The Australian Transport Safety Bureau (ATSB) released its report on the Australian-led search in the southern Indian Ocean for the missing Malaysia Airlines flight MH370.
The report, The Operational Search for MH370, records the search for MH370 and Australia’s work on the underwater search, including the ways in which the search area was identified and how the search was conducted.
On March 8, 2014, a Boeing 777 aircraft operating as Malaysia Airlines flight 370 (MH370) was lost during service from Kuala Lumpur, Malaysia to Beijing in the People’s Republic of China, carrying 12 crew and 227 passengers.
Despite the efforts of hundreds of people involved in the search, the aircraft has not been located.
"It is almost inconceivable and certainly societally unacceptable in the modern aviation era with 10 million passengers boarding commercial aircraft every day, for a large commercial aircraft to be missing and for the world not to know with certainty what became of the aircraft and those on board," the report says.
The search for the missing aircraft continued for 1,046 days until Jan. 17, 2017, when it was suspended in accordance with a decision made by Malaysia, Australia and the People’s Republic of China.
The report says that the initial surface search and subsequent underwater search for the aircraft have been the largest searches of their type in aviation history. The 52 days of the surface search involving aircraft and surface vessels covered an area of several million square kilometers. A subsurface search for the aircraft’s underwater locator beacons was also conducted during the surface search.
The report says that the underwater search started with a bathymetry survey that mapped a total of 710,000 square kilometers of Indian Ocean seafloor, the largest ever single hydrographic survey. The high resolution sonar search covered an area in excess of 120,000 square kilometers, also the largest ever search or survey of its kind.
No transmissions were received from the aircraft after the first 38 minutes of the flight. Systems designed to automatically transmit the aircraft’s position, including the transponder and the aircraft communications addressing and reporting system, failed to report the aircraft’s position after this time period.
Later analysis of radar and satellite communication data revealed the aircraft had continued to fly for a further seven hours. Its last positively-fixed position was at the northern tip of Sumatra by surveillance systems operating that night, six hours before it ended the flight in the southern Indian Ocean.
The challenge that faced those tasked with the search was to trace the whereabouts of the aircraft using only the limited data that was available, the report says. This data consisted of aircraft performance information and satellite communication metadata initially, and then later during the underwater search, long-term drift studies to trace the origin of MH370 debris that had been adrift for more than a year, and in some cases, more than two years. The types of data, and the scientific methods used for its analysis, were never intended to be used to track an aircraft or pinpoint its final location.
In April 2014, the surface search for MH370 coordinated by the Australian Maritime Safety Authority (AMSA) was concluded and the Australian Transport Safety Bureau (ATSB) assumed responsibility for conducting the underwater search for the aircraft.
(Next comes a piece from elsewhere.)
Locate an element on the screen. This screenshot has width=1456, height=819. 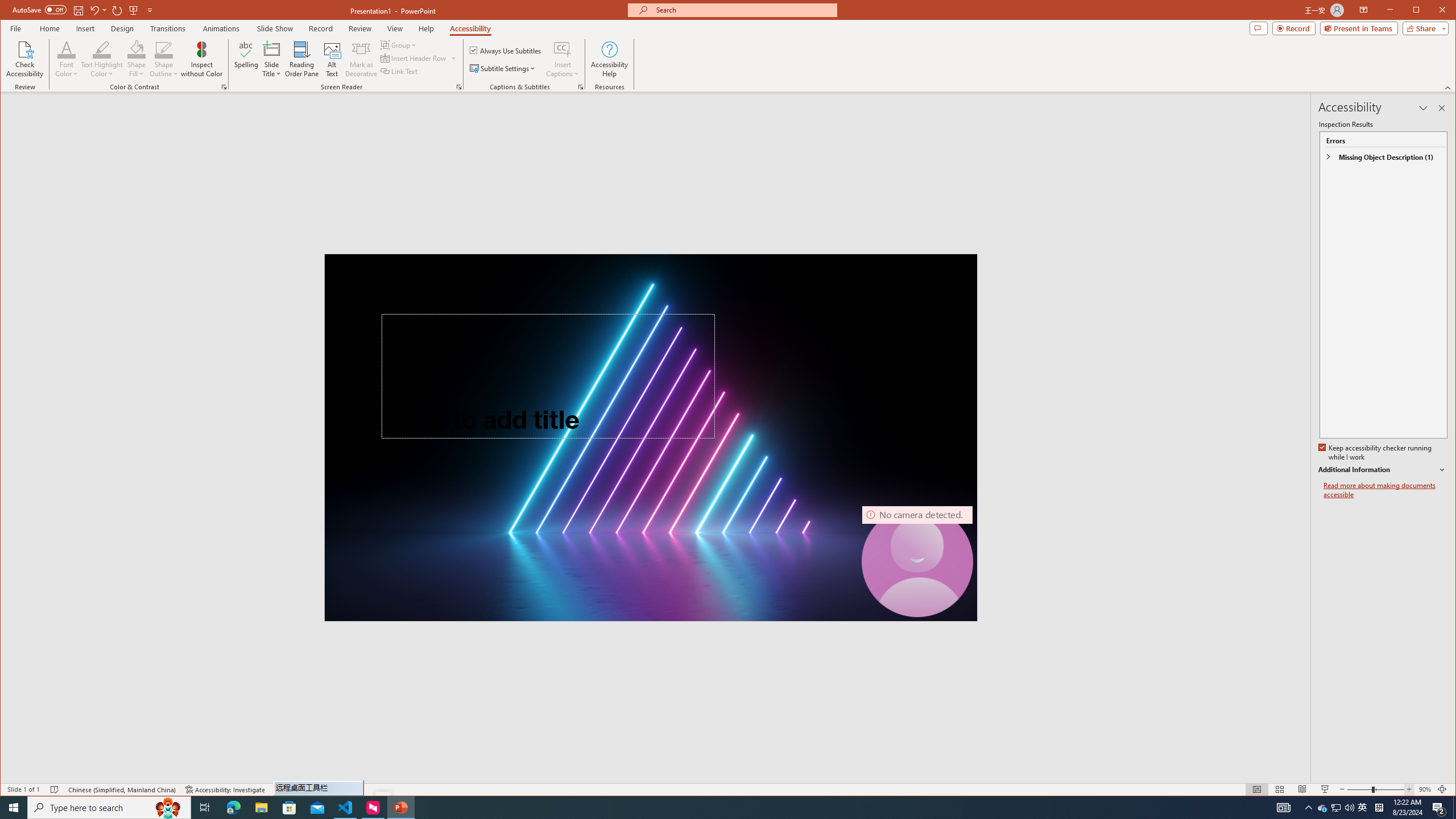
'Always Use Subtitles' is located at coordinates (505, 49).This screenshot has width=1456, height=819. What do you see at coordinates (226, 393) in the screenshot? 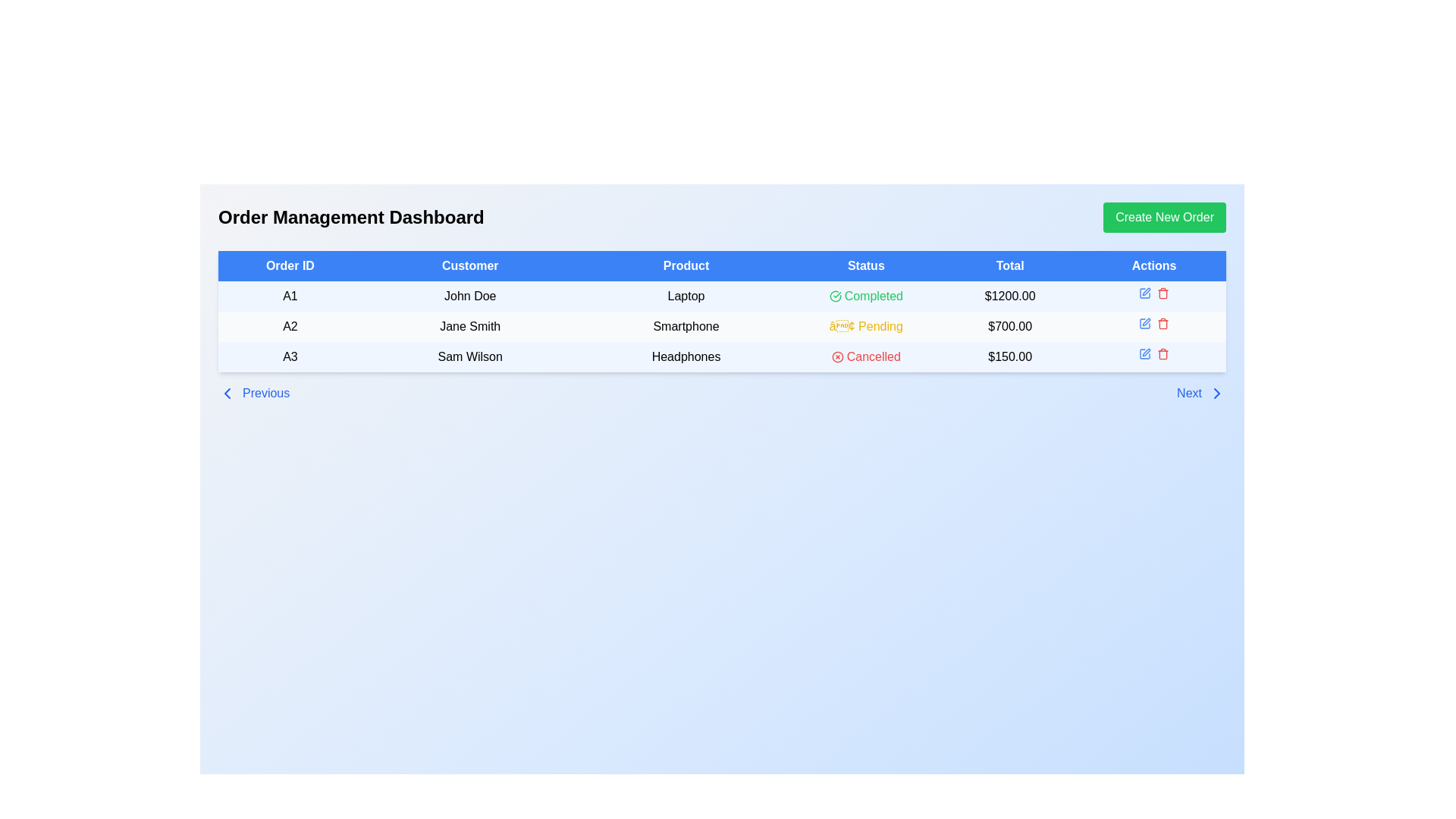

The underwater search area was initially defined at 60,000 square kilometers, and was increased in April 2015 when Malaysia, Australia and the People’s Republic of China agreed to expand the search area to 120,000 square kilometers. The primary objective of the underwater search was to establish whether or not the debris field of the missing aircraft was in the area of seafloor that was defined by expert analysis of the aircraft’s flight path and other information.
In 2015 and 2016 debris from MH370 was found on the shores of Indian Ocean islands and the east African coastline. The debris yielded significant new insights into how and where the aircraft ended its flight. It was established from the debris that the aircraft was not configured for a ditching at the end-of-flight. By studying the drift of the debris and combining these results with the analysis of the satellite communication data and the results of the surface and underwater searches, a specific area of the Indian Ocean was identified that was more likely to be where the aircraft had crashed and sunk.
Understanding of where MH370 may be located is better now than it has ever been, the report says. The underwater search has eliminated most of the high probability areas yielded by reconstructing the aircraft’s flight path and the debris drift studies conducted in recent months have identified the most likely area with increasing precision.
Re-analysis of satellite imagery taken on March 23, 2014, in an area close to the 7th arc has identified a range of objects that may be MH370 debris. This analysis complements the findings of the First Principles Review and identifies an area of less than 25,000 square kilometers that has the "highest likelihood" of containing MH370.
At the time the underwater search was suspended in January 2017, more than 120,000 square kilometers of seafloor had been searched and eliminated with a "high degree of confidence," the report says. In all, 661 "areas of interest" were identified in the sonar imagery of the seafloor. Of these areas, 82 with the most promise were investigated and eliminated as being related to MH370. Four shipwrecks were identified in the area searched.
The reasons for the loss of MH370 cannot be established with certainty until the aircraft is found, the report says.